However, using recent technological advances such as microarrays and multiplex PCR to explore the global virulence pattern of strains, combinations of VGs predictive of different pathotypes have been observed in unusual pathogenic and commensal E. coli strain backgrounds (2, 31). For example, Bekal et al. (2) found a human enterohemorrhagic (EHEC) strain harboring a number of VGs typically involved in extraintestinal infections. Additionally, a bovine ETEC strain was found to contain ExPEC-associated genes (traT, ompT, and fimH) and an EHEC-associated gene (etpD) as well as genes for F5 fimbriae and STa. A human ETEC strain (H10407) was found to contain two invasion genes (tia and tib) that direct the bacterium to invade human intestinal cell lines (17).

Population analysis of the autochthonous E. coli bacteria inhabiting the gastrointestinal tract (GIT) of pigs has shown them to be very diverse, with greater diversity being demonstrated between the different regions of the gut than between different animals (12). In terms of microbial fitness, a potential advantage that porcine ETECs have over commensal E. coli strains is greater amplification and dispersion in pigs with diarrhea compared to healthy pigs with normal feces and, thus, greater opportunity for acquisition of VGs from other strains (37). Characterization and comparison of VG profiles between ETEC and gut commensal E. coli isolates can provide important insights into the evolution and spread of VGs in potentially pathogenic lineages. The aims of this work were to determine whether PWD ETECs also carry VGs that are representative of other pathotypic E. coli strains and to assess whether combinations of VGs are associated with ETEC strains belonging to different serotypes. It was also our intention to examine if VG combinations could distinguish clinical isolates from different geographic origins and to explore the presence of VGs in commensal isolates. Additionally, molecular variation between the PWD ETEC and commensal isolates has been characterized by pulsed-field gel electrophoresis (PFGE) and genomic fingerprinting and compared with VG profiling as a predictor of genotype.

[Stored items]
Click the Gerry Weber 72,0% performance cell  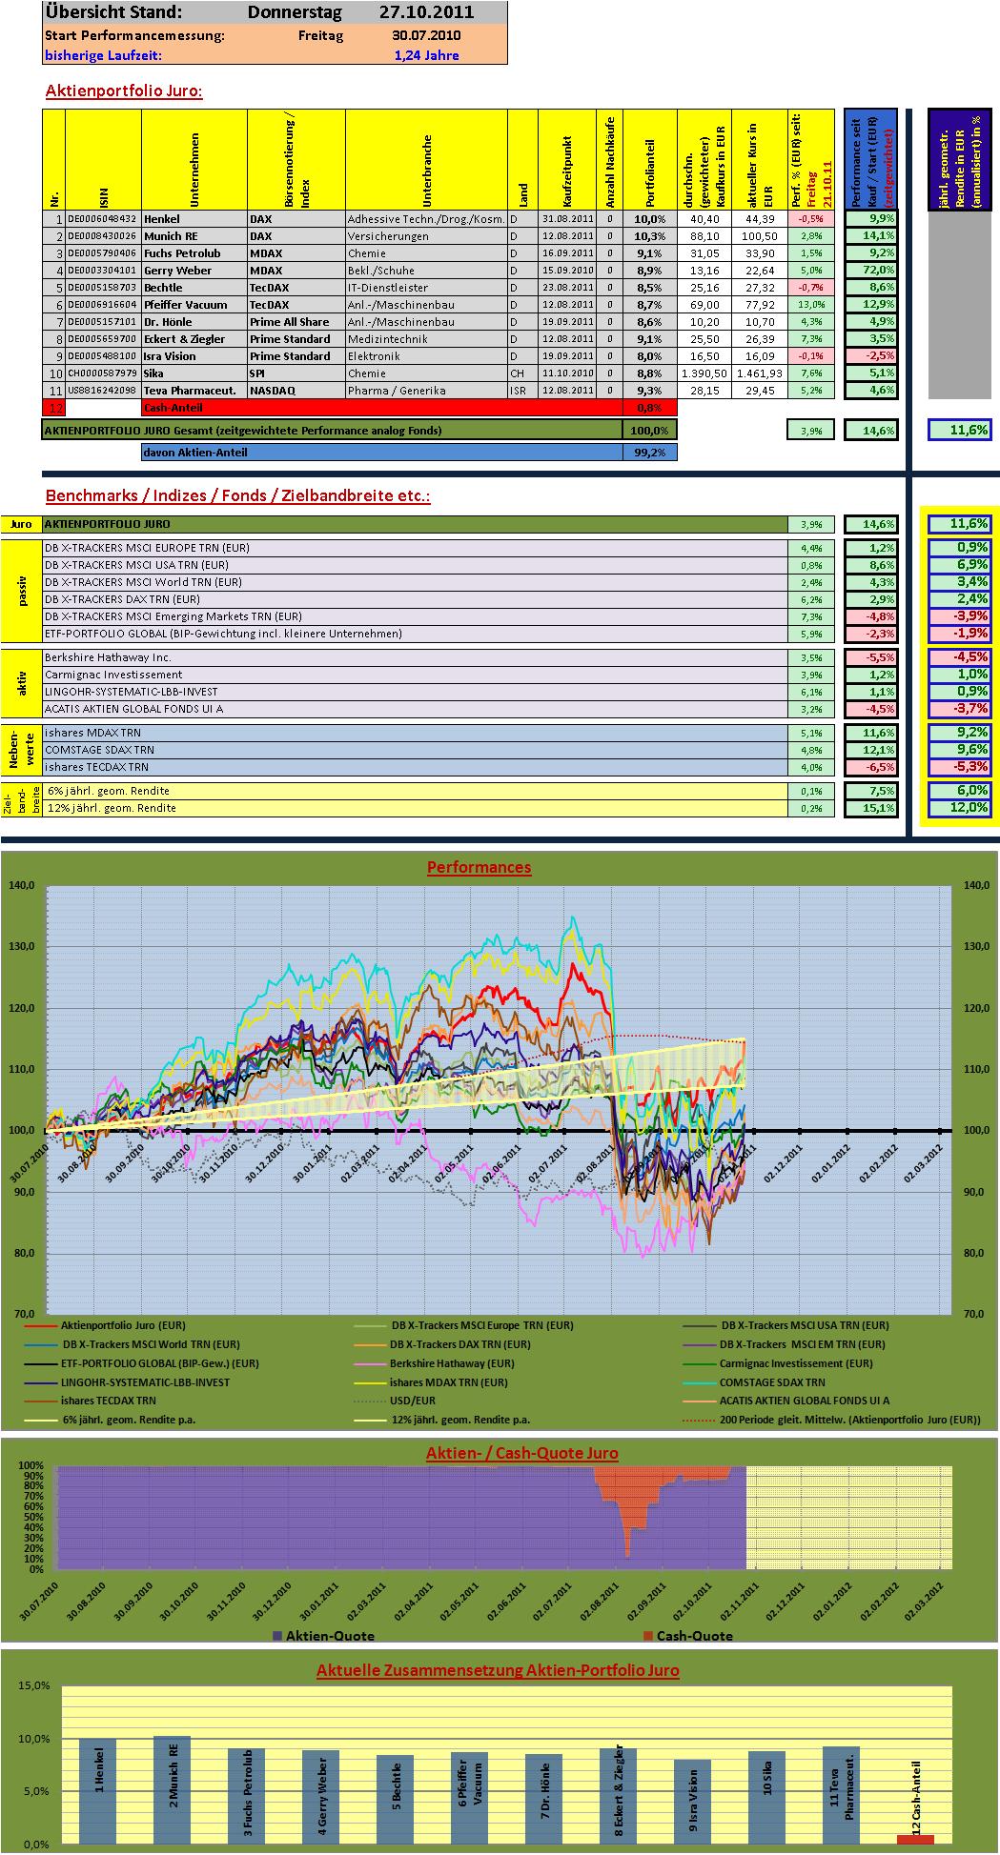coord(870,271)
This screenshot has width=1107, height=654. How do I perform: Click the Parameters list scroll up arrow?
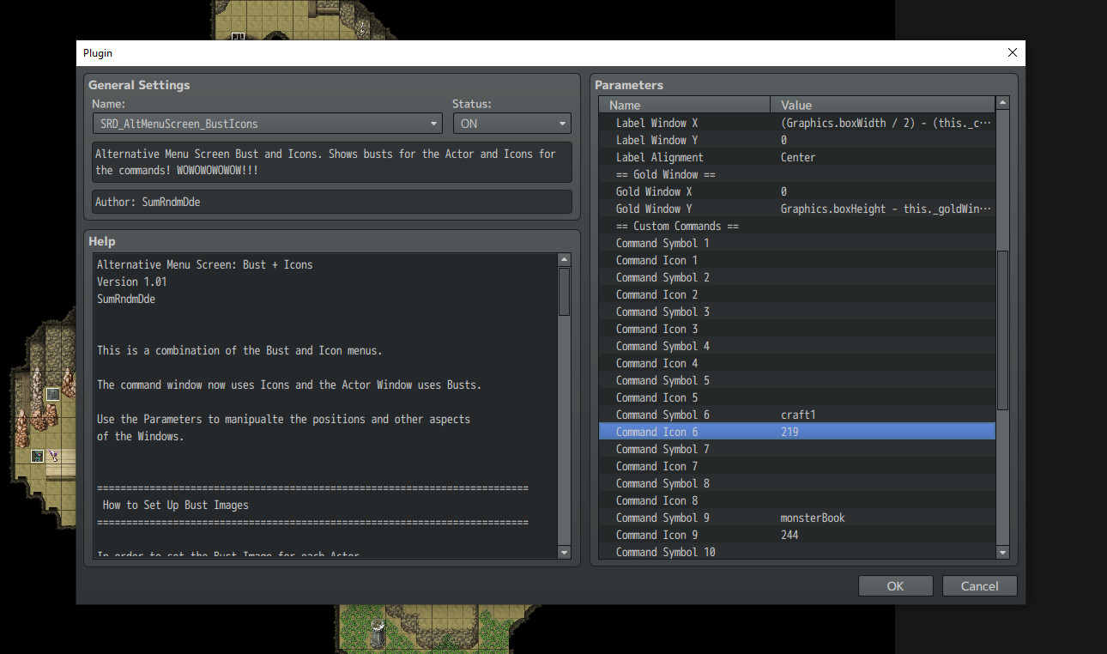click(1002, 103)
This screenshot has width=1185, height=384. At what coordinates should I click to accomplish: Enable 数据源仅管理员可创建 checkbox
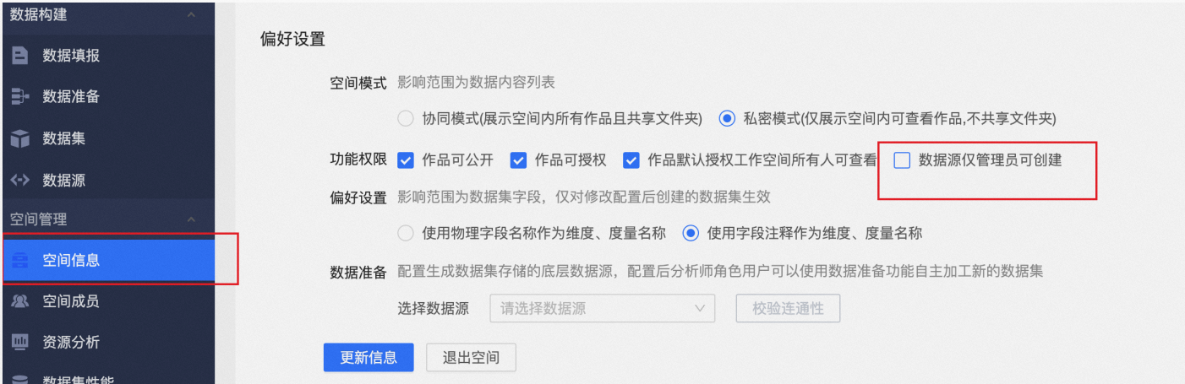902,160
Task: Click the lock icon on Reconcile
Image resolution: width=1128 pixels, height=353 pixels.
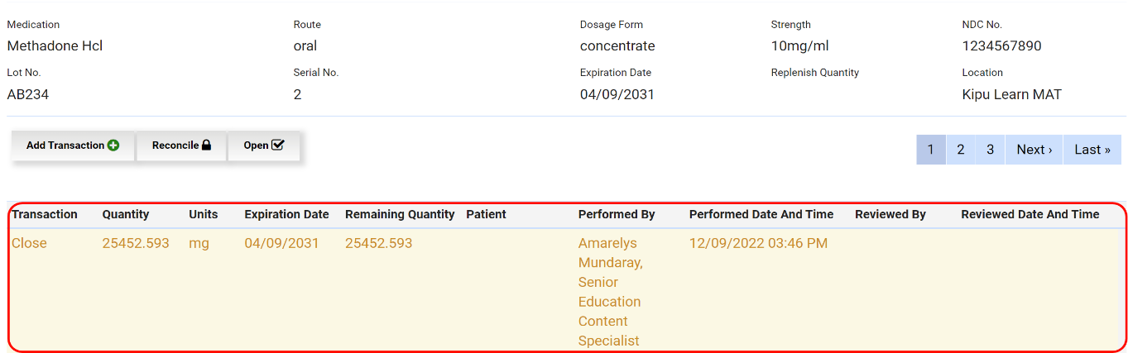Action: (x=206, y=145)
* * *
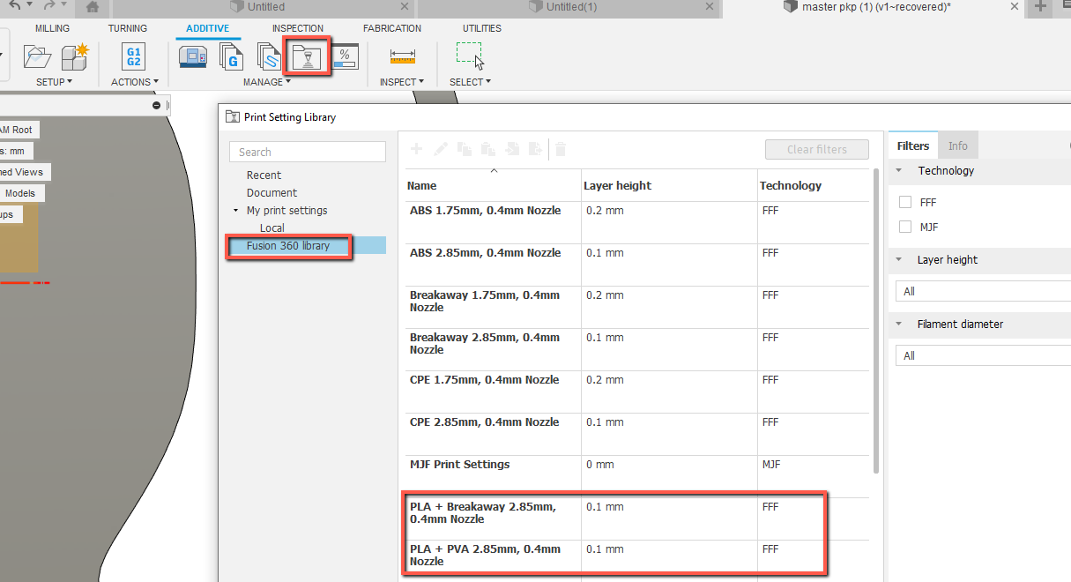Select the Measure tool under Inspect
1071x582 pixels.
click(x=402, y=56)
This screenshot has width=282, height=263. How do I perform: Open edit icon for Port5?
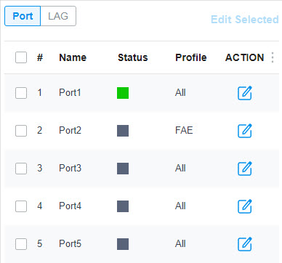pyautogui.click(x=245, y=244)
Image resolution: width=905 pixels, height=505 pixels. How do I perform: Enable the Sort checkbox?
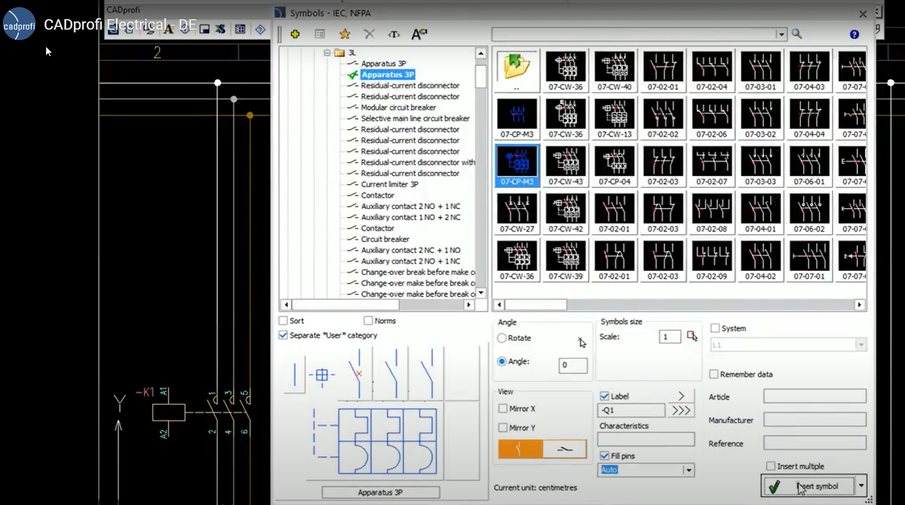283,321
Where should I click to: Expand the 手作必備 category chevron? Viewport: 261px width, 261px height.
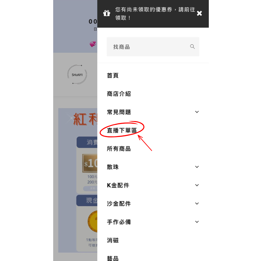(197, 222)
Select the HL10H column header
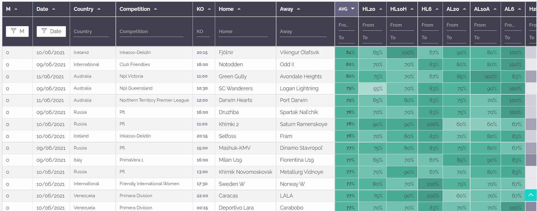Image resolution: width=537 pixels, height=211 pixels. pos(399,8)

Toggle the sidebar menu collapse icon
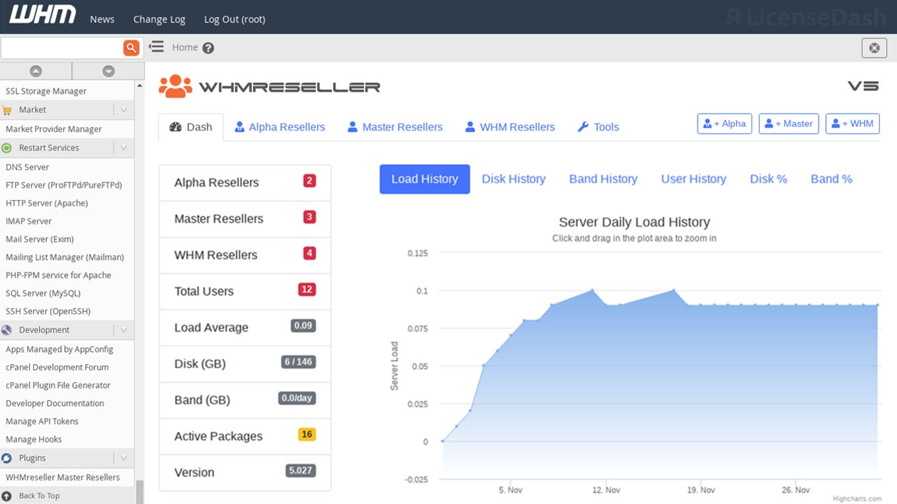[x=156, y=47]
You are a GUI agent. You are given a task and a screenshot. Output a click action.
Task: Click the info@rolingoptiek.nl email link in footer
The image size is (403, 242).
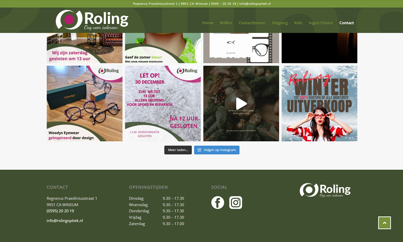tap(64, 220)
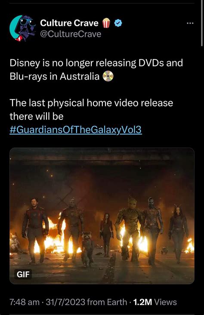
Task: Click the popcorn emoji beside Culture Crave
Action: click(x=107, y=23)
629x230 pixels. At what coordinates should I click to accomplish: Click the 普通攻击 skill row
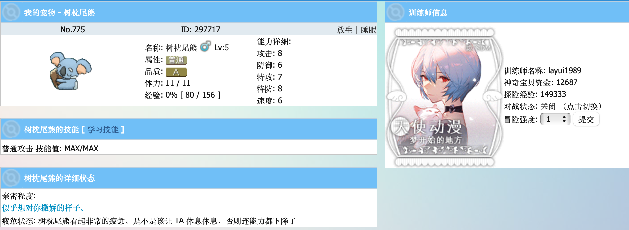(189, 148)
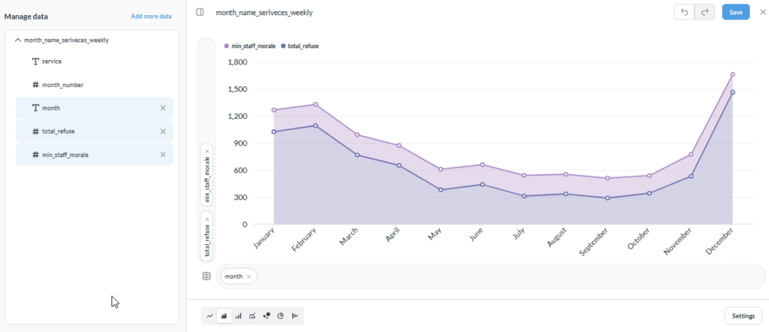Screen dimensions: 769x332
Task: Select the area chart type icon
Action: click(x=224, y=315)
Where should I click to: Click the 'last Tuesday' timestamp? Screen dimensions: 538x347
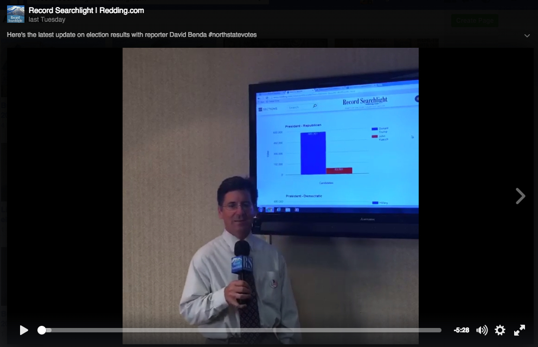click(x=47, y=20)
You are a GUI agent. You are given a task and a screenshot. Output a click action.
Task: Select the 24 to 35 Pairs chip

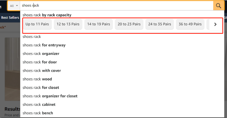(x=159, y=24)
--
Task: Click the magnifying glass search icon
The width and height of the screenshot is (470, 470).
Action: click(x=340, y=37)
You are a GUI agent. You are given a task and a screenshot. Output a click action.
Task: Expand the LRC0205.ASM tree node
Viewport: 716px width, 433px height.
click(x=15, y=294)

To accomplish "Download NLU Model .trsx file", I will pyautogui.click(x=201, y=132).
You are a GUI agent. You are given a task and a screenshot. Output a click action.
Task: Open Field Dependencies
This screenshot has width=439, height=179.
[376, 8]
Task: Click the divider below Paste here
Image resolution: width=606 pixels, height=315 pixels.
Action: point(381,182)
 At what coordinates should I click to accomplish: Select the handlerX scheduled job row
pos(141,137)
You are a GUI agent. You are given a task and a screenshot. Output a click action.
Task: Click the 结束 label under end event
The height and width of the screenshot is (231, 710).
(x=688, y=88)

TASK DESCRIPTION: Copy everything from "However, using recent" down to "cell lines (17)." in the passage on E. coli virulence genes, replacing "bovine" with "porcine". The rows bear no relation to the passage on E. coli virulence genes.

SOLUTION FOR THIS EXERCISE:
However, using recent technological advances such as microarrays and multiplex PCR to explore the global virulence pattern of strains, combinations of VGs predictive of different pathotypes have been observed in unusual pathogenic and commensal E. coli strain backgrounds (2, 31). For example, Bekal et al. (2) found a human enterohemorrhagic (EHEC) strain harboring a number of VGs typically involved in extraintestinal infections. Additionally, a porcine ETEC strain was found to contain ExPEC-associated genes (traT, ompT, and fimH) and an EHEC-associated gene (etpD) as well as genes for F5 fimbriae and STa. A human ETEC strain (H10407) was found to contain two invasion genes (tia and tib) that direct the bacterium to invade human intestinal cell lines (17).